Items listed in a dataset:
----------

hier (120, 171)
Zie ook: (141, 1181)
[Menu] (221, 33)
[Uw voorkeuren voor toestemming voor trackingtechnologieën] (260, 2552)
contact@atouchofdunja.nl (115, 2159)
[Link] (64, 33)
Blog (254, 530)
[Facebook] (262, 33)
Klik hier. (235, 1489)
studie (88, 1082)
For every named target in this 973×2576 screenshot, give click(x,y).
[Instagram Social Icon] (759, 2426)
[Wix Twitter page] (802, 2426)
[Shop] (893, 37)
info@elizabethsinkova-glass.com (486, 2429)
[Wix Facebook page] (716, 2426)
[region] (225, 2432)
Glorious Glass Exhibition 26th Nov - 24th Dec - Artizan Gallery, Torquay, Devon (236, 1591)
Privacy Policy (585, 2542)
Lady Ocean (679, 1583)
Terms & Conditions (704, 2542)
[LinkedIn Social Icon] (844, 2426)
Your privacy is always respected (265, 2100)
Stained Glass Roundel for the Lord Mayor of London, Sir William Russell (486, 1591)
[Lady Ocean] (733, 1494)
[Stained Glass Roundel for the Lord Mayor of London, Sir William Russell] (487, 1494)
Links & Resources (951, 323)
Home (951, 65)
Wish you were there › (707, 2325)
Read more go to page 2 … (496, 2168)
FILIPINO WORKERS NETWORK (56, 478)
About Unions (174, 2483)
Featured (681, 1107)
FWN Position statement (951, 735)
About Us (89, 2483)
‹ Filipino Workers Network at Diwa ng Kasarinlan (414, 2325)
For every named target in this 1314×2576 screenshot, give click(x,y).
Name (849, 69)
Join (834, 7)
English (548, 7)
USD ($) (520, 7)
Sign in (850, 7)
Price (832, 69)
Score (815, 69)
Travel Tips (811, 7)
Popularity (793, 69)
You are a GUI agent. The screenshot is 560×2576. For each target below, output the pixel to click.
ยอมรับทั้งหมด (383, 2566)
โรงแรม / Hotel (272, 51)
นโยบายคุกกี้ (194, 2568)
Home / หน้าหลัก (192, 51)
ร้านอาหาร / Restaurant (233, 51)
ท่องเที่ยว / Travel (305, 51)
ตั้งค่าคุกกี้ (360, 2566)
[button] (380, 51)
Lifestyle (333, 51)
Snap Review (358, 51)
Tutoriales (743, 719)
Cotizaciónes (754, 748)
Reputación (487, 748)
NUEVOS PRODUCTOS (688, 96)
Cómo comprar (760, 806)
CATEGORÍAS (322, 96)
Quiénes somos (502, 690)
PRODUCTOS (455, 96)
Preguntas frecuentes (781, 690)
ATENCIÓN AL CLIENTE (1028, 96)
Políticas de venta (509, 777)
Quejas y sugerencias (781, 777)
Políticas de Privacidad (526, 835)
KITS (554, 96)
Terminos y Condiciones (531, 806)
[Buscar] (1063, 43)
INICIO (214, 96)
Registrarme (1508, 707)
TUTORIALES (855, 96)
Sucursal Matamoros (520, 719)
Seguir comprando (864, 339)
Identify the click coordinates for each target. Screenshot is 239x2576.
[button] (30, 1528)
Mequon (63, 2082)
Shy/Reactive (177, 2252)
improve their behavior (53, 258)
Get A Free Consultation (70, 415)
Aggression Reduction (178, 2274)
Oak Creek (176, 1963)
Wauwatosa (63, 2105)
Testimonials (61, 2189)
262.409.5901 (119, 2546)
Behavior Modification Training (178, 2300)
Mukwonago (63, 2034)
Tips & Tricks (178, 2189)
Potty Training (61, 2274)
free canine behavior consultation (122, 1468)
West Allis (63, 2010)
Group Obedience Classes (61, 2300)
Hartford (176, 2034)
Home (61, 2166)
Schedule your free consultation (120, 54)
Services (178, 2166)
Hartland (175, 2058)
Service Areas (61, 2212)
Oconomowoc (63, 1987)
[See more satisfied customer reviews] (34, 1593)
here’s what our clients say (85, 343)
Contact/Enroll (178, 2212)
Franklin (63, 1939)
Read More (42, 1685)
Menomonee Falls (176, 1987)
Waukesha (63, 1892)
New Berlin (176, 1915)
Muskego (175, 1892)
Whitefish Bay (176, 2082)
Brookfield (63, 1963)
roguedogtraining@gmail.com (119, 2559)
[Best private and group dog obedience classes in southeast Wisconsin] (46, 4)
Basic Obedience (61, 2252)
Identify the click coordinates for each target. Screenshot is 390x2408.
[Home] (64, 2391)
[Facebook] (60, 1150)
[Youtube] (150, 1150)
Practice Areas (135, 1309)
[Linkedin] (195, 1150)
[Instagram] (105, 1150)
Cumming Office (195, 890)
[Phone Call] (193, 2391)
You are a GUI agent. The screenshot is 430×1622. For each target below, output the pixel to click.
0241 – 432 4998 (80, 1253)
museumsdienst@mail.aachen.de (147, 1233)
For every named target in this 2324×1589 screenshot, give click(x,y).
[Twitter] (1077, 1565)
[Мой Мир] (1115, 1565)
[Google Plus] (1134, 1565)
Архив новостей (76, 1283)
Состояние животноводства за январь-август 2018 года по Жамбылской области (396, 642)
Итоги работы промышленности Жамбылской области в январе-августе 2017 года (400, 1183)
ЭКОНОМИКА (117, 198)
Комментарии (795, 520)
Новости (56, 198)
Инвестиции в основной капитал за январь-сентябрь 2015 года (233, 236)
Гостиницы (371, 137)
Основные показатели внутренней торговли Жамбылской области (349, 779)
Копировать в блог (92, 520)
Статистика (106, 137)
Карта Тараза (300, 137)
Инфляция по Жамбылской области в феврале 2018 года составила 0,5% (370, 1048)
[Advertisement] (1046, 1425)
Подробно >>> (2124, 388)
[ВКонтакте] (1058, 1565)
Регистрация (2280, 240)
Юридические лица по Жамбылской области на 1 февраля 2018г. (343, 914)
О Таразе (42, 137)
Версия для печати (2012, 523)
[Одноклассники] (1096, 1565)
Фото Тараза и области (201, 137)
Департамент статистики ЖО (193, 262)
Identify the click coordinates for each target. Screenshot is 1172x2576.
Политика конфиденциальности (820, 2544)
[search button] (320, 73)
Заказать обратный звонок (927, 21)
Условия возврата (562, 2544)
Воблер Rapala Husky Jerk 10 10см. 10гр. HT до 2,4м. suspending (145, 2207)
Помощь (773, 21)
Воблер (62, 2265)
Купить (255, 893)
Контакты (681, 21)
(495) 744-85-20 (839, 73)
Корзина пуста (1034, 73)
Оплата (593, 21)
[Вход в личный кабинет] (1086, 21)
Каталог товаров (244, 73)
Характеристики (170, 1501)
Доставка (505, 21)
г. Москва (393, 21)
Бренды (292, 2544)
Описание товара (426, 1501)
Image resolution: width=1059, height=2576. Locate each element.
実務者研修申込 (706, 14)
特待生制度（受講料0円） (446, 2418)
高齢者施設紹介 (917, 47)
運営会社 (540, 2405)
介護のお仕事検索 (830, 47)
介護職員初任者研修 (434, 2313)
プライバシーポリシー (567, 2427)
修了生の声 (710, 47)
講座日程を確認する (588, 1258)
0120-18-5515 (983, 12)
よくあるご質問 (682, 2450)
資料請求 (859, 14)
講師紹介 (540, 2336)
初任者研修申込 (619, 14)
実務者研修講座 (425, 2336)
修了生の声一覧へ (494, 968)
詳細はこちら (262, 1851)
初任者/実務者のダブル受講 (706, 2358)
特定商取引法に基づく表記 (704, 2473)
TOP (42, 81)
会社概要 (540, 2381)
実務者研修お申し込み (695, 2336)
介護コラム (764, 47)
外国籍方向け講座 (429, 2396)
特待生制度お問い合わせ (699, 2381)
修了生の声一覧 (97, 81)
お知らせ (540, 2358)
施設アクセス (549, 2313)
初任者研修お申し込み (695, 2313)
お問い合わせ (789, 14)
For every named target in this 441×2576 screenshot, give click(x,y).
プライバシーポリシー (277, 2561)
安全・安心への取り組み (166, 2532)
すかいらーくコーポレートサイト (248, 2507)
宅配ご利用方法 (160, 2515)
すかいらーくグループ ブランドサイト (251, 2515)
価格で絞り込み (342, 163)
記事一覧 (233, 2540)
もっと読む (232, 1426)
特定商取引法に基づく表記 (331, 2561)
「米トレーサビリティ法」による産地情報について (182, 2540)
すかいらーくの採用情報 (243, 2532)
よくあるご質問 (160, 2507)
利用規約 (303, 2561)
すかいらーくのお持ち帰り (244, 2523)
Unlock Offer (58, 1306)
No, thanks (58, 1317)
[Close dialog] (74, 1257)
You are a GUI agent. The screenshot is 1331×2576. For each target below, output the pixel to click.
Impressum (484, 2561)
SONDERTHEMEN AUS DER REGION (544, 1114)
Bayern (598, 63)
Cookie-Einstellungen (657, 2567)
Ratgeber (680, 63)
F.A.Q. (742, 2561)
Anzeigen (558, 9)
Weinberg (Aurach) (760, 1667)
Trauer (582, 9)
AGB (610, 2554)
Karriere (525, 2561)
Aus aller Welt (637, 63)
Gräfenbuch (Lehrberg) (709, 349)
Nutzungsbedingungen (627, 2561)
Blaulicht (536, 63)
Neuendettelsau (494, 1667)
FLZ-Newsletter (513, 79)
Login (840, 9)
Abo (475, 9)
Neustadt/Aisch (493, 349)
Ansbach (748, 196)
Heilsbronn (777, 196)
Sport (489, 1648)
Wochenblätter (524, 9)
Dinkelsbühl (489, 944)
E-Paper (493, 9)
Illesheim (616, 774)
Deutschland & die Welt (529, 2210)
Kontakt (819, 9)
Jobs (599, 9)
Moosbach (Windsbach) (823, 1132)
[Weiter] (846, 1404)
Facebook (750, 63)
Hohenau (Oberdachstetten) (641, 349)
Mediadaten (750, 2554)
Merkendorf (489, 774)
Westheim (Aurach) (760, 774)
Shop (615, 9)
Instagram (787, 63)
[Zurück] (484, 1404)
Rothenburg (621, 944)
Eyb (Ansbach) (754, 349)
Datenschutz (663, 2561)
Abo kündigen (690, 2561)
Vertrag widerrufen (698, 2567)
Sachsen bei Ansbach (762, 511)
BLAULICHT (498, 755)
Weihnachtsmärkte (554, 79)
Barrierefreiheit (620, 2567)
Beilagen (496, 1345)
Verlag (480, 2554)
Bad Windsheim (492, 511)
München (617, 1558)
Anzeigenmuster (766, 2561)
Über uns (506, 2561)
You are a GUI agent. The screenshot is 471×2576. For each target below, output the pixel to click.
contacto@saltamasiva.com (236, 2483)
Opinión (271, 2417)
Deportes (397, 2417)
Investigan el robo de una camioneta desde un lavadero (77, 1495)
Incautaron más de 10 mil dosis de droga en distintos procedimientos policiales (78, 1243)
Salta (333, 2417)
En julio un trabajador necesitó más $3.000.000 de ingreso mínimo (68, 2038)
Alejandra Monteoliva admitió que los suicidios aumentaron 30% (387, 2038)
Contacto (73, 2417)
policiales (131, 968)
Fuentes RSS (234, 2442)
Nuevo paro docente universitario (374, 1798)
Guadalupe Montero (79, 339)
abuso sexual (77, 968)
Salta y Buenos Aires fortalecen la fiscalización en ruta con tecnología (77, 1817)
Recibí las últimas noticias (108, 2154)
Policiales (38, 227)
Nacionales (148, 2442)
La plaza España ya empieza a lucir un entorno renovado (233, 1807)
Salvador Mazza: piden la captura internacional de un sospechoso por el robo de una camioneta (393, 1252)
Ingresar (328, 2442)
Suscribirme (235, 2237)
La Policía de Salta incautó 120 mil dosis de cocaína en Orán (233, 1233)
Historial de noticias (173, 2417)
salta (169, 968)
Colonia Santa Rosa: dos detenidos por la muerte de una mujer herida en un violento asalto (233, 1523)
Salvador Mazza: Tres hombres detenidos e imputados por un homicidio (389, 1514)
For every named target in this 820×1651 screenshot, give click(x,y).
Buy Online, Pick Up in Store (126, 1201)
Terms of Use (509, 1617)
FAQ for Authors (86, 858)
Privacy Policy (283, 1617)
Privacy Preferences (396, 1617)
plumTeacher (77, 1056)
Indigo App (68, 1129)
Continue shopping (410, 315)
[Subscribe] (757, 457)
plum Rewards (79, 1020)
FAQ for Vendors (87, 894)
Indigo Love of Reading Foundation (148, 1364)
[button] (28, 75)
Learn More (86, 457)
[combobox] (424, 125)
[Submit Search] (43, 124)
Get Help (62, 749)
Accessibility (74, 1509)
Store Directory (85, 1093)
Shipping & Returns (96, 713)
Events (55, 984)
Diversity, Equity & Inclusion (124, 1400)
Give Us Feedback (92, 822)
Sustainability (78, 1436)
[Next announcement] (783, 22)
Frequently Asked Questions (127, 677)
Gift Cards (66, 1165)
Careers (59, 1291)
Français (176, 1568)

----------

Reprint exactly the lines above that start at the one with "[Home] (64, 2391)" and end at the one with "Карта Тараза (300, 137)", keeping both and adding none.

• [RESULT OF THE TASK]
[Home] (64, 2391)
[Facebook] (60, 1150)
[Youtube] (150, 1150)
Practice Areas (135, 1309)
[Linkedin] (195, 1150)
[Instagram] (105, 1150)
Cumming Office (195, 890)
[Phone Call] (193, 2391)
You are a GUI agent. The screenshot is 430×1622. For each target below, output the pixel to click.
0241 – 432 4998 (80, 1253)
museumsdienst@mail.aachen.de (147, 1233)
For every named target in this 2324×1589 screenshot, give click(x,y).
[Twitter] (1077, 1565)
[Мой Мир] (1115, 1565)
[Google Plus] (1134, 1565)
Архив новостей (76, 1283)
Состояние животноводства за январь-август 2018 года по Жамбылской области (396, 642)
Итоги работы промышленности Жамбылской области в январе-августе 2017 года (400, 1183)
ЭКОНОМИКА (117, 198)
Комментарии (795, 520)
Новости (56, 198)
Инвестиции в основной капитал за январь-сентябрь 2015 года (233, 236)
Гостиницы (371, 137)
Основные показатели внутренней торговли Жамбылской области (349, 779)
Копировать в блог (92, 520)
Статистика (106, 137)
Карта Тараза (300, 137)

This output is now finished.